O crescimento, o desenvolvimento e o bem-estar não são manifestações divinas. Não estão garantidos por alguma ordem superior, a que estamos necessariamente destinados. Existem em função das escolhas que fazemos. Sou muito otimista sobre as possibilidades do Brasil. Se, antes, parecíamos condenados a ter um futuro inalcançável, hoje já se pode dizer que temos até um passado bastante virtuoso. Mas é preciso cercar as margens de erro para que continuemos num ciclo virtuoso. Dados recentes divulgados pelo IBGE demonstram que voltamos a ter um déficit externo preocupante e que a taxa de investimento está bem abaixo do desejável - especialmente no caso do setor público - para assegurar no futuro a expansão necessária da economia e do consumo. Afinal, os desafios que o Brasil tem pela frente ainda são imensos.

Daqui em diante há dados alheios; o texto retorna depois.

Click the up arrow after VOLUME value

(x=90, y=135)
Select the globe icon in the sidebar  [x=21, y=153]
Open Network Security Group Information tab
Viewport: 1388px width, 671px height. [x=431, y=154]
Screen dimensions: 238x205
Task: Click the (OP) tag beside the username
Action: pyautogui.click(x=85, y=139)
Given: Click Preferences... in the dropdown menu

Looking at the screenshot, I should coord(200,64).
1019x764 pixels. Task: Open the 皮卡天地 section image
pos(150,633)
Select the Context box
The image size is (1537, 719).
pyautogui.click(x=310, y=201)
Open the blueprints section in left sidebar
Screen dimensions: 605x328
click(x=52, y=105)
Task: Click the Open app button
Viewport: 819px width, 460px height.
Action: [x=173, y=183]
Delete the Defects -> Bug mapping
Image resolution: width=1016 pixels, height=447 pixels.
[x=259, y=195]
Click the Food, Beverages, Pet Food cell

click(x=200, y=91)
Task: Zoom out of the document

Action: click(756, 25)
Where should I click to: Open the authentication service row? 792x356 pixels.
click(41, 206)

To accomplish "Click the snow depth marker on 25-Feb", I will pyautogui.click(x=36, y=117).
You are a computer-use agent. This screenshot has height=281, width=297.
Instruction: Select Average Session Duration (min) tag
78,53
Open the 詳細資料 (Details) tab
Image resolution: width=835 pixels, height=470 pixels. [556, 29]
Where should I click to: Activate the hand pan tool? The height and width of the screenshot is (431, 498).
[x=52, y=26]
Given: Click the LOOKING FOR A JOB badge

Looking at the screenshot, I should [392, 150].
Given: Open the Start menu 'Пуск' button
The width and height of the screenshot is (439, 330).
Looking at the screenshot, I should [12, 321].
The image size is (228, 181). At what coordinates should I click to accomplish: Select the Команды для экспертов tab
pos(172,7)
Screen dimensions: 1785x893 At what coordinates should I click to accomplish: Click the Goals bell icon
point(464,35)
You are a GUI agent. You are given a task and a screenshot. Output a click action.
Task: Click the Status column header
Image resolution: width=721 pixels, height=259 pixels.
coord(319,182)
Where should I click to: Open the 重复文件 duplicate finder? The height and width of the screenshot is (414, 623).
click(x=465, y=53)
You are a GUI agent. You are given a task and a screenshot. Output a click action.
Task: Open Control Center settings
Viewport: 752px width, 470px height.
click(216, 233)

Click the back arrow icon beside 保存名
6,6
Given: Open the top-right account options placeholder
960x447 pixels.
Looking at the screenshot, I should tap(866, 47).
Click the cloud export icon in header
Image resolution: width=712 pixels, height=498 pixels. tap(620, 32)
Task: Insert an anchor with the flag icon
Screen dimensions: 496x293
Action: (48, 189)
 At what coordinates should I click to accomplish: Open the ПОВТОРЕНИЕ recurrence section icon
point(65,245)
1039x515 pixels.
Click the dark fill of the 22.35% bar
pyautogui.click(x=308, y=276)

Com a Nova República, o Brasil fez a sua escolha pela democracia e pelo Estado de Direito. É essa a experiência que temos de levar adiante, sem experimentalismos e invencionices institucionais. Porque foi ela que nos ensinou as virtudes da responsabilidade - inclusive a fiscal. Fazemos, sim, a nossa história; fazemos as nossas escolhas, mas elas só são virtuosas dentro de um desenho institucional estável.

Sejamos todos cativos da democracia. É a única prisão que presta seu tributo à liberdade. Assim, repudiemos a simples sugestão de que menos democracia pode, em certo sentido, implicar mais justiça social. Trata-se apenas de uma fantasia de espíritos totalitários. Povos levados a fazer essa escolha acabam ficando sem a democracia e sem a justiça.